CLARIAH / clariah-plus

This is the project planning repository for the CLARIAH-PLUS project. It groups all technical documents and discussions pertaining to CLARIAH-PLUS in a central place and should facilitate findability, transparency and project planning, for the project as a whole.
9 stars 6 forks source link

Add B&G datasets to the NDE dataset register #96

Closed wmelder closed 1 year ago

wmelder commented 2 years ago

Provide the relevant datasets from the B&G data catalog to the NDE dataset register using the dataset API. This way Clariah+ doesn't need to provide custom method to import the B&G datasets information. See issue #56

menzowindhouwer commented 2 years ago

Yes, CL+ will harvest B&G via the NDE triplestore.

wmelder commented 2 years ago
wmelder commented 2 years ago

@menzowindhouwer: datasets can be found here this page provides a SPARQL query and link to the triple store)%20%0A%20%20%3Fdataset%20dct:publisher%20%3Chttps:%2F%2Fwww.beeldengeluid.nl%3E%20.%0A%7D), but that didn't seem to work (yet). Maybe some in between steps (transformation to DCAT) are not finished yet?

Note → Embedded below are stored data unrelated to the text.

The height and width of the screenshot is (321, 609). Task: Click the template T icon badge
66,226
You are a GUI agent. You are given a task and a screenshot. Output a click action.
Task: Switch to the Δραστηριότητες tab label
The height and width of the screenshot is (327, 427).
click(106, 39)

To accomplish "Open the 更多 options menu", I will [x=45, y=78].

ddeboer commented 2 years ago

@wmelder Nice! Good to have the BenG datasets in the Register! 👍

this page provides a SPARQL query and link to the triple store)%20%0A%20%20%3Fdataset%20dct:publisher%20%3Chttps:%2F%2Fwww.beeldengeluid.nl%3E%20.%0A%7D), but that didn't seem to work (yet).

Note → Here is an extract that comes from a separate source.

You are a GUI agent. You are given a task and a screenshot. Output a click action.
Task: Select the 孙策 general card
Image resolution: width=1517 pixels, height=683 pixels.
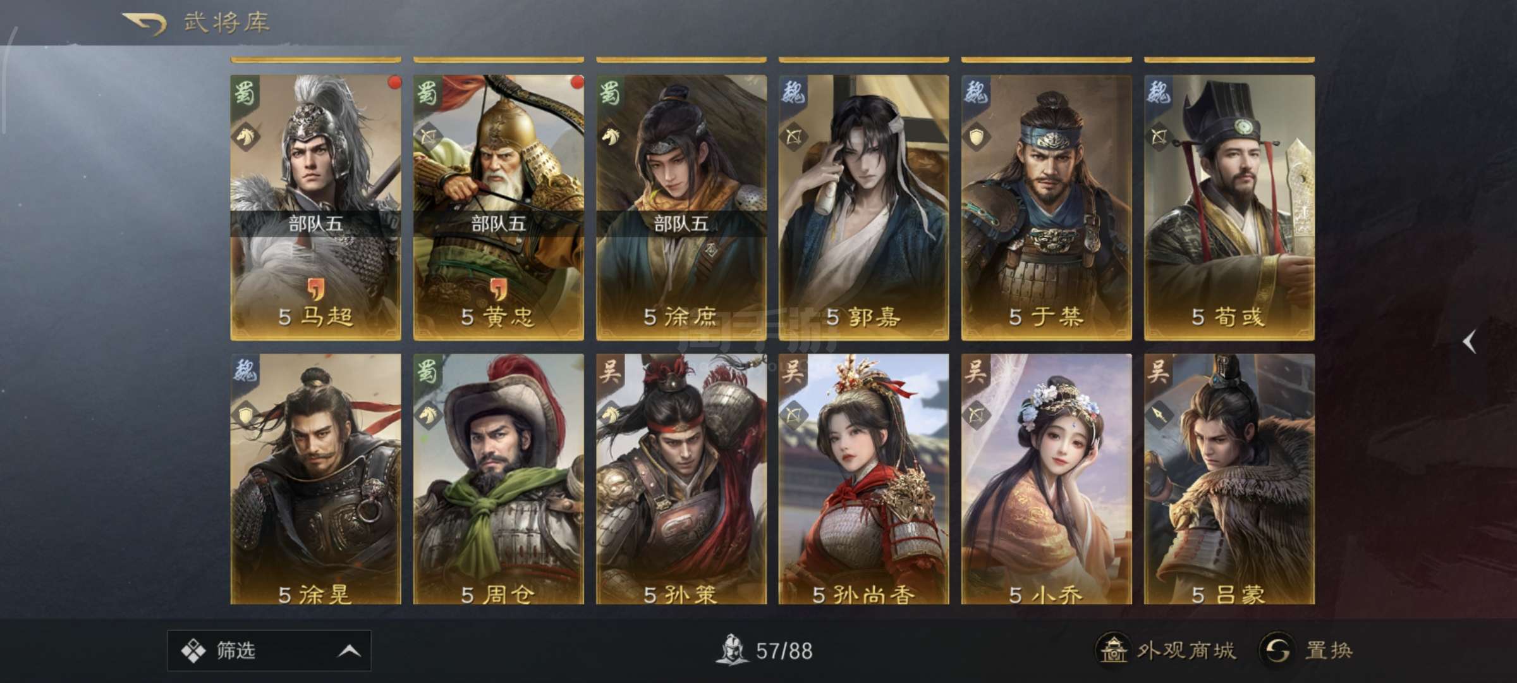pyautogui.click(x=681, y=479)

I see 9 datasets now. Did you expect more?

For example http://data.beeldengeluid.nl/id/dataset/0026 has another publisher (Muziekweb) so is not in that list.

wmelder commented 2 years ago

@ddeboer I still see no results in the triple store. And 9 results in the search.

I expected to see 11 datasets, because that was the number of datasets that was registered.

But indeed, Muziekweb has publisher https://www.muziekweb.nl/ The other set that is missing is Natuurbeelden that has publisher https://natuurbeelden.openbeelden.nl/. Both datasets also have B&G as publisher. Maybe that is a problem?

ddeboer commented 2 years ago

@ddeboer I still see no results in the triple store.

Did you click the ‘Run’ button in the web interface?

But indeed, Muziekweb has publisher https://www.muziekweb.nl/ The other set that is missing is Natuurbeelden that has publisher https://natuurbeelden.openbeelden.nl/. Both datasets also have B&G as publisher. Maybe that is a problem?

Not a problem as such, but the Requirements for Datasets only allow a single schema:publisher. This is on purpose: usually it’s really a single organisation that takes care of publishing the dataset. Apparently the SPARQL query happened to pick out the organisation other than BenG in these two cases. After all, RDF guarantees no order for collections.

You can indicate other collaborating parties with schema:creator. Would that solve your problem?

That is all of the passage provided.